What to do
If a line in the records contains the string "marker", show that line.

Dataset content below:

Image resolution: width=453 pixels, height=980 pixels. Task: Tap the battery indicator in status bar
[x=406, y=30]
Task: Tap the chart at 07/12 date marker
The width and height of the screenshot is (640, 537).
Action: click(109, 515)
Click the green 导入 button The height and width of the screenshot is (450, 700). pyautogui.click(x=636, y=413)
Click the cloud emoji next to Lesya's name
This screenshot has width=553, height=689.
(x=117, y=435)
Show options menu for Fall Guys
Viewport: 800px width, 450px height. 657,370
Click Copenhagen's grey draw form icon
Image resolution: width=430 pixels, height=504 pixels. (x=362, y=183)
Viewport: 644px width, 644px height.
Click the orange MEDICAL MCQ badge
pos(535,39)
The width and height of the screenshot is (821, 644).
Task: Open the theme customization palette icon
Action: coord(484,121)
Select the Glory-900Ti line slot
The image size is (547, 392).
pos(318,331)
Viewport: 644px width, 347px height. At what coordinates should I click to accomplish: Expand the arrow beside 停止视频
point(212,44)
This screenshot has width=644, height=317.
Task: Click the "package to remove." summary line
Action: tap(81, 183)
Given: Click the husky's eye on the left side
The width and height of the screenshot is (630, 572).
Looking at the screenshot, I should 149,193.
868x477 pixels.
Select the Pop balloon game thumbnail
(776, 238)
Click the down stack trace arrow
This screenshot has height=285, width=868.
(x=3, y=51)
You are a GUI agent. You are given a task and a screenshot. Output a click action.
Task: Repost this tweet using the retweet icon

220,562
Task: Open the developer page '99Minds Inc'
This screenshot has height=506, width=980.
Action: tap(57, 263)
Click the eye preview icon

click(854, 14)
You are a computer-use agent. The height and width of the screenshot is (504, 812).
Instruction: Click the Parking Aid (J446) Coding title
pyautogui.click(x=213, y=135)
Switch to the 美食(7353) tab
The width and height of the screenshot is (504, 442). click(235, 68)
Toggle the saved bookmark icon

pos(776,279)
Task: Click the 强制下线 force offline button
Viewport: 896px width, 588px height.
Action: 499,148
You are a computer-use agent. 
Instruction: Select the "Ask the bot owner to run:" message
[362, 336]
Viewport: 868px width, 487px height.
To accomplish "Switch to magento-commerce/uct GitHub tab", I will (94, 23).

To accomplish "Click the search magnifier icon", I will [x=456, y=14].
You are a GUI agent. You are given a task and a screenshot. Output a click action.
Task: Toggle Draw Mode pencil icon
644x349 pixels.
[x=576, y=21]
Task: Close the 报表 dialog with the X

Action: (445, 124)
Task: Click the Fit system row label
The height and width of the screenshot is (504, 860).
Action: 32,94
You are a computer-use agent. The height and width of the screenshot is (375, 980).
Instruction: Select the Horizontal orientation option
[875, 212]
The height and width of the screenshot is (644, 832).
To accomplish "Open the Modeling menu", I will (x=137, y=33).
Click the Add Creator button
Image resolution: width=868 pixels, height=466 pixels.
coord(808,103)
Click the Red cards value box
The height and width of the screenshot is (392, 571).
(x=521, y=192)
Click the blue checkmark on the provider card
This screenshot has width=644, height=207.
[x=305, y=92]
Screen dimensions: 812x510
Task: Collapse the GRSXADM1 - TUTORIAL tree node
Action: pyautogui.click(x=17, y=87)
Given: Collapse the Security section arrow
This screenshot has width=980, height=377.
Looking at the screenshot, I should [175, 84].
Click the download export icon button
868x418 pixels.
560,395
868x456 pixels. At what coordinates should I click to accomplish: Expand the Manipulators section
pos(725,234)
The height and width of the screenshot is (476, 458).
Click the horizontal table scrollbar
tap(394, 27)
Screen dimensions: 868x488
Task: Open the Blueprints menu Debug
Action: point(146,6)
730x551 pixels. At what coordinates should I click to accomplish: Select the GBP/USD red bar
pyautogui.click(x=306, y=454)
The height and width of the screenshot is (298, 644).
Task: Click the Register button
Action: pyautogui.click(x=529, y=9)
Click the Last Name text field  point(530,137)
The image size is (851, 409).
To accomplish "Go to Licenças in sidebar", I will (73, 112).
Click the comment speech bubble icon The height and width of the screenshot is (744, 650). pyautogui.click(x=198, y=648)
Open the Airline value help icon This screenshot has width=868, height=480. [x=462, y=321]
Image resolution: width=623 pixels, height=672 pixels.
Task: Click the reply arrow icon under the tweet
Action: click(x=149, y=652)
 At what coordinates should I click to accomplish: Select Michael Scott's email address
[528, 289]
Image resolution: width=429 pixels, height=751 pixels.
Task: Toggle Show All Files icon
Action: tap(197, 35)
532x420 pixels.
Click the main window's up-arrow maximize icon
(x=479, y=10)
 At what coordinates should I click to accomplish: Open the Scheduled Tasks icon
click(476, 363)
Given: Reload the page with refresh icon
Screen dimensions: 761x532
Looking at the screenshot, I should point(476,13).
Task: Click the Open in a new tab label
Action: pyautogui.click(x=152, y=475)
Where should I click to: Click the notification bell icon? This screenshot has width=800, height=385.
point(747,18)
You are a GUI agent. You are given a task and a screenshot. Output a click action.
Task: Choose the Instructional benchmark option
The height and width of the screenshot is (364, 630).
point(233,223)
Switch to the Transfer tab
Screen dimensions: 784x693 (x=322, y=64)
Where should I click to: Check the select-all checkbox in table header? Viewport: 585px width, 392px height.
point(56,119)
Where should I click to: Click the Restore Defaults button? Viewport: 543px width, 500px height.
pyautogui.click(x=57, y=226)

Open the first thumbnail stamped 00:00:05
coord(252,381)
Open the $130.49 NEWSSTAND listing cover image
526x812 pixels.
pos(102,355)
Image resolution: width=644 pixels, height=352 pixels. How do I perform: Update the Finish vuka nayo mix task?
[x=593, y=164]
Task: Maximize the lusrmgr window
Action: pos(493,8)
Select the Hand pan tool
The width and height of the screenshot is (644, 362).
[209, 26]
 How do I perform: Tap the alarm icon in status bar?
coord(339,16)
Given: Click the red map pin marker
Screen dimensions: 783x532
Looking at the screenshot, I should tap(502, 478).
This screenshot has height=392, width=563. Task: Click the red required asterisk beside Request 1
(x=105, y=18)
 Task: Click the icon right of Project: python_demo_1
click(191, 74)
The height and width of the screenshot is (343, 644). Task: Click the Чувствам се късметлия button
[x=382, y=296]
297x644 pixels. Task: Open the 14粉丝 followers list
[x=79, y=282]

End of Dataset content.

Output for this task
Task: Tap the chart at 07/12 date marker
Given: Click the red map pin marker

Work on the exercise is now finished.